→ THE EXERCISE: Collect every line of the records below that contains the word "label". Case matters.

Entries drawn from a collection

####################

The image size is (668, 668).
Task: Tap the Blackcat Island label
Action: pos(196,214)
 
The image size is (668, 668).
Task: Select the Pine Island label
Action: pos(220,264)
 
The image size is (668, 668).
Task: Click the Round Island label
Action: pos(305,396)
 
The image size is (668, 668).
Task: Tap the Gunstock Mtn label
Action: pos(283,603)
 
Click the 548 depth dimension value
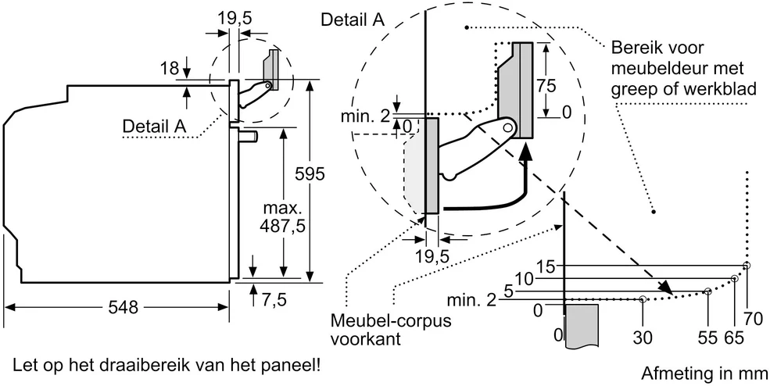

####################

→ EXERCISE OUTPUT:
Task: Tap the Blackcat Island label
Task: Select the Pine Island label
Task: Click the Round Island label
Task: Tap the Gunstock Mtn label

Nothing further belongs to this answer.